Required work: Nothing in the entries may change when they are transcribed.

Data records:
---
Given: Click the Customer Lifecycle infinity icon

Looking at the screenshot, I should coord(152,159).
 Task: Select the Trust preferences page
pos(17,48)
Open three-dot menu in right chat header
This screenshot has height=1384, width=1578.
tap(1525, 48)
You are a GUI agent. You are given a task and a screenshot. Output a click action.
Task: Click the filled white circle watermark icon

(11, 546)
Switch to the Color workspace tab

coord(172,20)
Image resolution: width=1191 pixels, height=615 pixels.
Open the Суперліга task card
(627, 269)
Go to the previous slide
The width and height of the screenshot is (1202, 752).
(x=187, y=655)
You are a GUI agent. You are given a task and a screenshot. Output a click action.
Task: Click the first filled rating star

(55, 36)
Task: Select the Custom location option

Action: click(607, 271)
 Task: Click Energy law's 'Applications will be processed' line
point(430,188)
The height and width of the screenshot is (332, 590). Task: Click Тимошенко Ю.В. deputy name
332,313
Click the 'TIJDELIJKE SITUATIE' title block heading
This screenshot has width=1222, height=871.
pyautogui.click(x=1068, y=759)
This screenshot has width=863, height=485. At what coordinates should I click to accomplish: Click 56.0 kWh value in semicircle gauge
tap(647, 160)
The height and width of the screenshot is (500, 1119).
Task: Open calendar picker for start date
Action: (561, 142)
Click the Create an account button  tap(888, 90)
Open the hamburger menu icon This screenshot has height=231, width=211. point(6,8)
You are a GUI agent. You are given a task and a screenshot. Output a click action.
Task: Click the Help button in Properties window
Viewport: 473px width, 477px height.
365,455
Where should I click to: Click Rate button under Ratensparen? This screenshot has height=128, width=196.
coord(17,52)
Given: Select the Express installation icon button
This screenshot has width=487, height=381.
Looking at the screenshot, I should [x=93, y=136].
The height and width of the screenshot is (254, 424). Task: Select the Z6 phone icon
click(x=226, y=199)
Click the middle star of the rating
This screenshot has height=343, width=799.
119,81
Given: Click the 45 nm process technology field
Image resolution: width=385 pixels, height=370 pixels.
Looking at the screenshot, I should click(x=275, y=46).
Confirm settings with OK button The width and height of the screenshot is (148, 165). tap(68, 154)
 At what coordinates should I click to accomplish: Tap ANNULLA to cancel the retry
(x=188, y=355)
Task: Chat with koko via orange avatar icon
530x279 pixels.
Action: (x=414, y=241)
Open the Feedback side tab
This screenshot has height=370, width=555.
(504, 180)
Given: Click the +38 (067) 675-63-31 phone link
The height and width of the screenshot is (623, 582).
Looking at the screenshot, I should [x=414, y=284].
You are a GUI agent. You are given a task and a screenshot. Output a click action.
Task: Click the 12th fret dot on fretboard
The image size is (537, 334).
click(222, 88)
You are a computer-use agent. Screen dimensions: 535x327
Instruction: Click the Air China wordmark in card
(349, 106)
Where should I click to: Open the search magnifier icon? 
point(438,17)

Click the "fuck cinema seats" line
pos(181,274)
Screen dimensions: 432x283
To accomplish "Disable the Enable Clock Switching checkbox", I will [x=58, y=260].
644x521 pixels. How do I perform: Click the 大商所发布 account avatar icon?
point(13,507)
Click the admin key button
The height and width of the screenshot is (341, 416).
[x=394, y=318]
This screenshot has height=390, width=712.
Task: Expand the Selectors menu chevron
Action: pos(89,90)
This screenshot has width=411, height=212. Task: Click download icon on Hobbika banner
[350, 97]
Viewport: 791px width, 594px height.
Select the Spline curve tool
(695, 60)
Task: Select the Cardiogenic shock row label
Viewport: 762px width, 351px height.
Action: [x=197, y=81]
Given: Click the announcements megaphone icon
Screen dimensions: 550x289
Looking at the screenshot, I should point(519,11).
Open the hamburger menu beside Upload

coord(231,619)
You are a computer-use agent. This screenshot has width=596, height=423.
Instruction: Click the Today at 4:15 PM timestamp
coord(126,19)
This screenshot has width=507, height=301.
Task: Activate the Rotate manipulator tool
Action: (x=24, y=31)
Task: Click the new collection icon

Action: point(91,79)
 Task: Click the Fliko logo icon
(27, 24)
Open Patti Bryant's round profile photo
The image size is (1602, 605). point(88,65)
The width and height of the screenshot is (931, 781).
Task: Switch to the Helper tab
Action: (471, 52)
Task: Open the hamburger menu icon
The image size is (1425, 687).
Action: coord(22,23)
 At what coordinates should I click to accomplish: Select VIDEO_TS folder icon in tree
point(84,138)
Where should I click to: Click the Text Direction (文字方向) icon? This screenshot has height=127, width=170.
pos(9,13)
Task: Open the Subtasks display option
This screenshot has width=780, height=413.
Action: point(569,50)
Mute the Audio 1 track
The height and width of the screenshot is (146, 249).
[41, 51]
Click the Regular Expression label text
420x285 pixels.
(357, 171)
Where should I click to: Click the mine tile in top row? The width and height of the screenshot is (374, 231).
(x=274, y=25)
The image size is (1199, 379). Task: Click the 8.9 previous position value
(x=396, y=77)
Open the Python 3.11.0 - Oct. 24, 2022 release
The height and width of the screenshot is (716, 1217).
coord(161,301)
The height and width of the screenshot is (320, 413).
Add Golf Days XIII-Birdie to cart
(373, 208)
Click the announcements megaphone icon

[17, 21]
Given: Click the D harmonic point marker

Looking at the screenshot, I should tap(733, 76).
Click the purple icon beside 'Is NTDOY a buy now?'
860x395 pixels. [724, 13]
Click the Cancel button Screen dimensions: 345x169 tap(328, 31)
---
Answer to this task:
Given: Click the Customer Lifecycle infinity icon

Looking at the screenshot, I should coord(152,159).
 Task: Select the Trust preferences page
pos(17,48)
Open three-dot menu in right chat header
This screenshot has height=1384, width=1578.
tap(1525, 48)
You are a GUI agent. You are given a task and a screenshot. Output a click action.
Task: Click the filled white circle watermark icon

(11, 546)
Switch to the Color workspace tab

coord(172,20)
Image resolution: width=1191 pixels, height=615 pixels.
Open the Суперліга task card
(627, 269)
Go to the previous slide
The width and height of the screenshot is (1202, 752).
(x=187, y=655)
You are a GUI agent. You are given a task and a screenshot. Output a click action.
Task: Click the first filled rating star

(55, 36)
Task: Select the Custom location option

Action: click(607, 271)
 Task: Click Energy law's 'Applications will be processed' line
point(430,188)
The height and width of the screenshot is (332, 590). Task: Click Тимошенко Ю.В. deputy name
332,313
Click the 'TIJDELIJKE SITUATIE' title block heading
This screenshot has width=1222, height=871.
pyautogui.click(x=1068, y=759)
This screenshot has width=863, height=485. At what coordinates should I click to accomplish: Click 56.0 kWh value in semicircle gauge
tap(647, 160)
The height and width of the screenshot is (500, 1119).
Task: Open calendar picker for start date
Action: (561, 142)
Click the Create an account button  tap(888, 90)
Open the hamburger menu icon This screenshot has height=231, width=211. point(6,8)
You are a GUI agent. You are given a task and a screenshot. Output a click action.
Task: Click the Help button in Properties window
Viewport: 473px width, 477px height.
365,455
Where should I click to: Click Rate button under Ratensparen? This screenshot has height=128, width=196.
coord(17,52)
Given: Select the Express installation icon button
This screenshot has width=487, height=381.
Looking at the screenshot, I should [x=93, y=136].
The height and width of the screenshot is (254, 424). Task: Select the Z6 phone icon
click(x=226, y=199)
Click the middle star of the rating
This screenshot has height=343, width=799.
119,81
Given: Click the 45 nm process technology field
Image resolution: width=385 pixels, height=370 pixels.
Looking at the screenshot, I should click(x=275, y=46).
Confirm settings with OK button The width and height of the screenshot is (148, 165). tap(68, 154)
 At what coordinates should I click to accomplish: Tap ANNULLA to cancel the retry
(x=188, y=355)
Task: Chat with koko via orange avatar icon
530x279 pixels.
Action: (x=414, y=241)
Open the Feedback side tab
This screenshot has height=370, width=555.
(504, 180)
Given: Click the +38 (067) 675-63-31 phone link
The height and width of the screenshot is (623, 582).
Looking at the screenshot, I should [x=414, y=284].
You are a GUI agent. You are given a task and a screenshot. Output a click action.
Task: Click the 12th fret dot on fretboard
The image size is (537, 334).
click(222, 88)
You are a computer-use agent. Screen dimensions: 535x327
Instruction: Click the Air China wordmark in card
(349, 106)
Where should I click to: Open the search magnifier icon? 
point(438,17)

Click the "fuck cinema seats" line
pos(181,274)
Screen dimensions: 432x283
To accomplish "Disable the Enable Clock Switching checkbox", I will [x=58, y=260].
644x521 pixels. How do I perform: Click the 大商所发布 account avatar icon?
point(13,507)
Click the admin key button
The height and width of the screenshot is (341, 416).
[x=394, y=318]
This screenshot has height=390, width=712.
Task: Expand the Selectors menu chevron
Action: pos(89,90)
This screenshot has width=411, height=212. Task: Click download icon on Hobbika banner
[350, 97]
Viewport: 791px width, 594px height.
Select the Spline curve tool
(695, 60)
Task: Select the Cardiogenic shock row label
Viewport: 762px width, 351px height.
Action: [x=197, y=81]
Given: Click the announcements megaphone icon
Screen dimensions: 550x289
Looking at the screenshot, I should point(519,11).
Open the hamburger menu beside Upload

coord(231,619)
You are a computer-use agent. This screenshot has width=596, height=423.
Instruction: Click the Today at 4:15 PM timestamp
coord(126,19)
This screenshot has width=507, height=301.
Task: Activate the Rotate manipulator tool
Action: (x=24, y=31)
Task: Click the new collection icon

Action: point(91,79)
 Task: Click the Fliko logo icon
(27, 24)
Open Patti Bryant's round profile photo
The image size is (1602, 605). point(88,65)
The width and height of the screenshot is (931, 781).
Task: Switch to the Helper tab
Action: (471, 52)
Task: Open the hamburger menu icon
The image size is (1425, 687).
Action: coord(22,23)
 At what coordinates should I click to accomplish: Select VIDEO_TS folder icon in tree
point(84,138)
Where should I click to: Click the Text Direction (文字方向) icon? This screenshot has height=127, width=170.
pos(9,13)
Task: Open the Subtasks display option
This screenshot has width=780, height=413.
Action: point(569,50)
Mute the Audio 1 track
The height and width of the screenshot is (146, 249).
[41, 51]
Click the Regular Expression label text
420x285 pixels.
(357, 171)
Where should I click to: Click the mine tile in top row? The width and height of the screenshot is (374, 231).
(x=274, y=25)
The image size is (1199, 379). Task: Click the 8.9 previous position value
(x=396, y=77)
Open the Python 3.11.0 - Oct. 24, 2022 release
The height and width of the screenshot is (716, 1217).
coord(161,301)
The height and width of the screenshot is (320, 413).
Add Golf Days XIII-Birdie to cart
(373, 208)
Click the announcements megaphone icon

[17, 21]
Given: Click the D harmonic point marker

Looking at the screenshot, I should tap(733, 76).
Click the purple icon beside 'Is NTDOY a buy now?'
860x395 pixels. [724, 13]
Click the Cancel button Screen dimensions: 345x169 tap(328, 31)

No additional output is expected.